トランプ大統領は、「移民がペットを食べている」とか、「20フィートの高さからボーリングの球をボンネットに落として凹めば検査に通らない」(この試験方法で凹まないのは米国製のエイブラムス戦車くらいだろう(笑))とか、根拠不明、出所不明の発言を繰り返しているが、今後米国内での貧富の格差が拡大した時に、このような不用意な発言をすれば、移民やマイノリティーに対して”水晶の夜(Kristallnacht)”が発生する事になるだろう。

トランプ暴落で儲けたのは誰だ?

トランプ大統領の関税政策の余波で世界の株価が暴落している。株価の暴落は企業の資産価値の目減りであり企業としては大問題であり、私の年金運用も心配だが、株式市場はゼロサムであり、株を単に金儲けの手段として売り買いしている投資家にとっては、損をしている投資家もいれば得をしている投資家もいる。

ジョセフ・ケネディは米国第35代大統領ジョン・F・ケネディの実の父であるが、大暴落による世界恐慌時に上手く売り抜けて、巨万の富を手にしている。この豊富な資金が後に息子を大統領に押し上げる原資となった。

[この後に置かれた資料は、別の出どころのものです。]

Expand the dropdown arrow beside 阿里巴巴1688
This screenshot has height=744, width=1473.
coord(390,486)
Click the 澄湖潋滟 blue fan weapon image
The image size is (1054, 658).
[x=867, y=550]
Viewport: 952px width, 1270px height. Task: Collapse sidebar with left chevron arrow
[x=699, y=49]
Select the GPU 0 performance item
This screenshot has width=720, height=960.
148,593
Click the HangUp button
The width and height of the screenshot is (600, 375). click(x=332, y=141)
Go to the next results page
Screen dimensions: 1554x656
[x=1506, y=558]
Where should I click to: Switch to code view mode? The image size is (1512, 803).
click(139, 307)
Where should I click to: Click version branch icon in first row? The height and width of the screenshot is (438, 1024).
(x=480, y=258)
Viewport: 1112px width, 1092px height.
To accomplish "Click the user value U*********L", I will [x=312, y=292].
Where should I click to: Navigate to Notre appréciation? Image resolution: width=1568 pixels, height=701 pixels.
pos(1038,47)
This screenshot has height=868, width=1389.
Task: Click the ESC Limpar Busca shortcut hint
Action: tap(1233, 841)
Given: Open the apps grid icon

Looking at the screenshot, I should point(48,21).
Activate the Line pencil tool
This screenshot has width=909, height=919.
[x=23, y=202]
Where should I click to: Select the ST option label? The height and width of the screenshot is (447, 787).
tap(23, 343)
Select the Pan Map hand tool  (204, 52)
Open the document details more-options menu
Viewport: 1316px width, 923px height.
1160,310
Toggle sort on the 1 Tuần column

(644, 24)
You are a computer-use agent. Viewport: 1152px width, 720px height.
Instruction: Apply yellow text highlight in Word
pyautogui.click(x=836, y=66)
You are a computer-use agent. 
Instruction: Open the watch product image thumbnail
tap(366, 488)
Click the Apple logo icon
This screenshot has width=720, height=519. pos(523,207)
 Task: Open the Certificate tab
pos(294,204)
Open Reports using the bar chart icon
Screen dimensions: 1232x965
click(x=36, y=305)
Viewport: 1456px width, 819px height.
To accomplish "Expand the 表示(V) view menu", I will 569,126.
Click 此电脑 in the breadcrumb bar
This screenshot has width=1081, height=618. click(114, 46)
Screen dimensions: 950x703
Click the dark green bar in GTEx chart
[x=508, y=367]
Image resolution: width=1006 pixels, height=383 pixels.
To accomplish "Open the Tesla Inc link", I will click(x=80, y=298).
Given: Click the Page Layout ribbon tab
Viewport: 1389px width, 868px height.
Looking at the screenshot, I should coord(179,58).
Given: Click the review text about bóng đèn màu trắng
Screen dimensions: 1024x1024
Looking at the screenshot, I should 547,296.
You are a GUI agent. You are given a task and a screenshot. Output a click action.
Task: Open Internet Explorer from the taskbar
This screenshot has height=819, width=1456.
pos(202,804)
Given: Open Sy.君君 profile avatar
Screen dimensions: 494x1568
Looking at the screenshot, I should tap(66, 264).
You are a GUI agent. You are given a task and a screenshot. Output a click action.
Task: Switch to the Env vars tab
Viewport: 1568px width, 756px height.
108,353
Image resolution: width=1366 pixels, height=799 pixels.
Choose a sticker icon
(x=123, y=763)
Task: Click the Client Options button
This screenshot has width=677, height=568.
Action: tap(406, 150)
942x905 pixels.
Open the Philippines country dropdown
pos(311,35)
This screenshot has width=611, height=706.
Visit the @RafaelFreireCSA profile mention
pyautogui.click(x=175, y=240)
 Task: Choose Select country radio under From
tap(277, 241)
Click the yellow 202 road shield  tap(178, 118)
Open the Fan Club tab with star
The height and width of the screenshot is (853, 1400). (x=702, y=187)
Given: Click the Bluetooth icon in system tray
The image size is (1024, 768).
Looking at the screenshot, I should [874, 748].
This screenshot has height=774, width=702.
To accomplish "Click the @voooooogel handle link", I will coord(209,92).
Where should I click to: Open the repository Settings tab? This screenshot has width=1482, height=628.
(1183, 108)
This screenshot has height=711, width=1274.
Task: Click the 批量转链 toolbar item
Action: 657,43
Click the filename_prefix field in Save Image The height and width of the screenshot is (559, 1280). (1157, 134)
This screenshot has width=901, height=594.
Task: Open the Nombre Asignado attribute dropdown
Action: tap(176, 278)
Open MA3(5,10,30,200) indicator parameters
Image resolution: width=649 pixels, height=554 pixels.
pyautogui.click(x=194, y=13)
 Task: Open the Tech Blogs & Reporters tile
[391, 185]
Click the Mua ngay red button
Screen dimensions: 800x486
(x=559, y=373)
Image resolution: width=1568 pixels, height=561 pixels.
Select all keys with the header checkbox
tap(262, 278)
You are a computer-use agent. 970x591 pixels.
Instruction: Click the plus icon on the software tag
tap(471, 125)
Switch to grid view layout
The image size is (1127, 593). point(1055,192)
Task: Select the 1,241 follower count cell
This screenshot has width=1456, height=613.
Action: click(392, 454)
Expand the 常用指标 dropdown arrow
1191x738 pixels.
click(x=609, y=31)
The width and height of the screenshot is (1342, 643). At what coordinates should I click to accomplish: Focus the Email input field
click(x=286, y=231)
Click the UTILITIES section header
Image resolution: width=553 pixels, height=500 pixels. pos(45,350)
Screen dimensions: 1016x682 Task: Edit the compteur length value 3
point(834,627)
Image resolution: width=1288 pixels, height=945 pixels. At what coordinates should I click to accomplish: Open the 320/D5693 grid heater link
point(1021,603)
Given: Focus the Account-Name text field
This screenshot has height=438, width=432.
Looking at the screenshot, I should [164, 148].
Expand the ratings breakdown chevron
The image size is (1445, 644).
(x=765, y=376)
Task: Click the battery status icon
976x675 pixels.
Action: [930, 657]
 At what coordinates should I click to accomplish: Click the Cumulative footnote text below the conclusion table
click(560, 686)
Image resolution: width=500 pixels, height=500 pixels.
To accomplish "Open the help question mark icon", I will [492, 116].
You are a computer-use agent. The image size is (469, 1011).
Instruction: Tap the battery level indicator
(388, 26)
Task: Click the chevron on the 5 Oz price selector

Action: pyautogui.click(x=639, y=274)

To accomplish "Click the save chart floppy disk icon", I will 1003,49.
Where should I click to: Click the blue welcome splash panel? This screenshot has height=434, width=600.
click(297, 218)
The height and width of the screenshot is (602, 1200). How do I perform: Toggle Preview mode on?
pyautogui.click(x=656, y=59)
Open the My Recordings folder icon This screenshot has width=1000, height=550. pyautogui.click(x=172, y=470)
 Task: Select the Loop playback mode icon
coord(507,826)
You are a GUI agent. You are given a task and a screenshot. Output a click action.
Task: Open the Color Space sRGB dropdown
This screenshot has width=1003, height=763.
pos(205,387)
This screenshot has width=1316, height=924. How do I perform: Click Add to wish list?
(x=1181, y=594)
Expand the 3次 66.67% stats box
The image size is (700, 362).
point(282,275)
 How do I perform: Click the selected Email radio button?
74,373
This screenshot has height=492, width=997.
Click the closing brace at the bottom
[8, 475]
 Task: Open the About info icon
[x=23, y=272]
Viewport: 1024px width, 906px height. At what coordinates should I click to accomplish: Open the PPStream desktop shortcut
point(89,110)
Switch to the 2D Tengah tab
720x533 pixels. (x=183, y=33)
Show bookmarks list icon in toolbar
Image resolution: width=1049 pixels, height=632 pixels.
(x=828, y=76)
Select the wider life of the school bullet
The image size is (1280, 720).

お恐らくトランプの周辺にも今回の株価暴落で大儲けした人は居るはずだ。

トランプの壮大な実験

私は一応理工系の大学を卒業している。科学の分野においては先ず現実に起きている事象を良く観察し、何故そのような事象が発生するのか仮説を立て、その仮説で正しく事象を再現できるか実証実験を行い、種々の実験を通して仮説が正しい事が証明できれば、その仮説は定説となり理論となる。

経済の分野において、現実の経済動向を観察して仮説を立てることは可能であるが、余りにも規模が大きすぎて現実に実験することは出来ない。総ての経済理論は実は仮説で終わっている。これまでもマル経や近経など種々の経済論は提唱されて来たが、実際の経済活動を正しく証明している様には見えない。経済学を研究している人々の非難は承知で言うが、経済学は仮設の段階で終わっており、現実には証明されておらず、科学とは成っていない。

今回アメリカのトランプ大統領は「関税によりアメリカ経済を復興できる」との仮説を立て、その証明に向けて国家を挙げて壮大な実験を始めようとしている。その仮説が無残に破綻するか、正しいと証明できるか興味深い処である。